现如今顾星雾径直搬出他自已说过的话来噎人,倒也着实让孔怀成没法子说出半个不字来。
顾星雾倏而抬头笑吟吟望着他,正色道,“可惜是昨天还没来得及互相表明身份,否则大抵也不用这么尴尬了。”
她适时的一句,更是让孔怀成意外得很,登时收起了那些慌乱而不知所措的神色,忙不迭点头称是。
眼见着气氛稍缓了些,李尧这才忙不迭站出来打圆场,“渡厄者不可贸然自爆身份,这也是没办法的事,既是把话说开了,咱几个可就知无不言言无不尽了哈。”
“那是自然。”
孔怀成先一步应下。
顾星雾还来不及做声,却又听虞景闵淡淡道,“若不是信得过大家,我们倒也不必非得在这儿会面。”
这一句,虞景闵说得再淡然不过。
可其他三人骤然听闻时,却分明神色各异。
顾星雾是意外,李尧是喜,而孔怀成显然是另外一种,像是倏而恍然的感觉。
今日一早,他本是第一时间去往府衙,想着要将前日所查径直告诉给当值的主官才是。
毕竟彭铃两家这番闹剧折腾到了如今这步田地,他们十个渡厄者都需得卯足了劲儿一力促成才是。
只没成想,刚找上虞景闵,这人却云淡风轻的表示,“今日休沐,有什么话去外头说罢。”
孔怀成心中没由来一顿,却也并未多想,左右不过是这位威风凛凛的捕头耗了整日的精神,却没能调查出些什么门道来,心中愤懑而已。

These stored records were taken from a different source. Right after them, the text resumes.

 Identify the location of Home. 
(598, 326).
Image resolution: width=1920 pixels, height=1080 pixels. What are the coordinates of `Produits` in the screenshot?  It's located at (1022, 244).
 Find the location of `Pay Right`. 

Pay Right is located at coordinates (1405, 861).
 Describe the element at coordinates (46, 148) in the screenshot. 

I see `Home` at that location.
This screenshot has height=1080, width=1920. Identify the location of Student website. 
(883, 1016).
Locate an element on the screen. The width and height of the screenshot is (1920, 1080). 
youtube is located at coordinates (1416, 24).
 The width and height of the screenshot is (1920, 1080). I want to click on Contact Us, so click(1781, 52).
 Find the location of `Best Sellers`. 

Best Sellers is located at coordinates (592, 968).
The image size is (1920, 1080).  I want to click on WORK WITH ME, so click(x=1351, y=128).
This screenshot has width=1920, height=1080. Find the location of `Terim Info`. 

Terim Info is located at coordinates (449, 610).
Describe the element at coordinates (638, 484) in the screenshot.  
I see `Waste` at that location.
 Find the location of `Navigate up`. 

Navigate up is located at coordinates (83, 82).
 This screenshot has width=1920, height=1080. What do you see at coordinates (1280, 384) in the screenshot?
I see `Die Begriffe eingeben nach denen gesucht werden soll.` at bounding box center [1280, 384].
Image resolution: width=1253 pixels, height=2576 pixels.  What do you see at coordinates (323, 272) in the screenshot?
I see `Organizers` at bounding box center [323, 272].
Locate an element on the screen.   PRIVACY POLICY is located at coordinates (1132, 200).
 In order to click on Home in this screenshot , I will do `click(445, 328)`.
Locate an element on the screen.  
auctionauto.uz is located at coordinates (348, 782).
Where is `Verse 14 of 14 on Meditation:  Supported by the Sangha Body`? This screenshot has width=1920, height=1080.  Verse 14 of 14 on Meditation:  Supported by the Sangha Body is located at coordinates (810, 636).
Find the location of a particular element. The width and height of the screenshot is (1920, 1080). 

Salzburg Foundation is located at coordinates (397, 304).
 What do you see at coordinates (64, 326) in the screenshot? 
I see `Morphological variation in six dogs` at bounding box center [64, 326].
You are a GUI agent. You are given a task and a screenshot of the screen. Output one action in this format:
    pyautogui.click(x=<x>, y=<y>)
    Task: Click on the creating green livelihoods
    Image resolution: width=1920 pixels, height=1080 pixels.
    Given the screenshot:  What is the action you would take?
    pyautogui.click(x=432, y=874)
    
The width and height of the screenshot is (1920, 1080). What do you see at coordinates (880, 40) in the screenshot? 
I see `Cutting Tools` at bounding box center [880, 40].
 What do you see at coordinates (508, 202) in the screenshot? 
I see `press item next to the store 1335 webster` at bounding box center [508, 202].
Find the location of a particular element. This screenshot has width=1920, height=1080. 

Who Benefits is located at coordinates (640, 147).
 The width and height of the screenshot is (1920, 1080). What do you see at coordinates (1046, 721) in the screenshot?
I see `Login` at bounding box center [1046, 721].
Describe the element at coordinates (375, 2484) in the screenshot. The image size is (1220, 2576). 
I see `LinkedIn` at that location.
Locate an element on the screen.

可没料到,自已跟在他后头,眼见着虞景闵顺手将身为菜贩子的李尧也叫上了,命他们二人拿着他的牌子在酒楼上找了个位置,自已却没了影。
等再见到,他身后赫然还跟着顾星雾。
“说起来,我这人好像比较背,每次都让你们瞧见或落魄,或无奈的样子。”
顾星雾难得接了一句,“左右你们都是瞧见过我倒霉姿态的了,也没什么好藏着掖着的。”
前半句看似揶揄,其实也不过是为了能顺理成章地引出后头这话而已。
李尧笑了笑,得了顾星雾的首肯,才总算转而分享了他们三人相识的缘由,孔怀成一听不由面露异样。
“这彭家怎么能……”
他支支吾吾了好一会儿都没能说完的话,被顾星雾径直接过。
“他们这一家子真就是这般不是东西,可怜那铃姑娘还是一门心思非要嫁过去,虽尚未成婚,可总也让人担心她往后的日子。要不是为了任务,我当真是不忍心再撮合这桩姻缘。”
顾星雾愤愤不平,满心满眼都是替那铃姑娘叫屈。
李尧一听登时就慌了,“顾小姐,这可使不得……”
万一铃姑娘没嫁过去,他们这些人可是就得交代在这儿了……
顾星雾见他这般紧张,心中也委实过意不去,只得忙不迭摆手道,“她肚子里还怀着那彭家的种,真要是不准备嫁,往后还不得日日被人戳脊梁骨呀。我不过随口一说而已,李大哥莫要担心。”
可奈何,李尧今日怕是无论如何都没办法顺下这口气。
好容易才得了顾星雾的笃定答复,可不过转瞬的功夫,却又听孔怀成倏然道,“她怕是不想再要这个孩子了。”
冷不丁的一句,登时让在场三人不由心神一凛。
对上众人如出一辙的焦急眼神,孔怀成也不由得轻叹一声,望向顾星雾道,“顾小姐可知,昨日那铃姑娘着急寻我去,为的是什么?”
“不是保胎吗?”
顾星雾面露迟疑,似是怎么都没料到这中间还能再出岔子。
“不是。”
孔怀成应的坚决,“她是想要滑胎。”
“怎么可能?”
饶是瞎神医书说的再笃定不过,但顾星雾却仍是一副愕然模样,半晌都不敢相信。
“我昨日还听她说,希望这孩子好好长大,能不被如今这些风波所扰呢。”
顿了顿,顾星雾又正色道,“她本就是跟着寡母一起生活,现如今出了这档子意外,便也只剩下个尚未出世的孩子与她风雨同舟,怎么能……”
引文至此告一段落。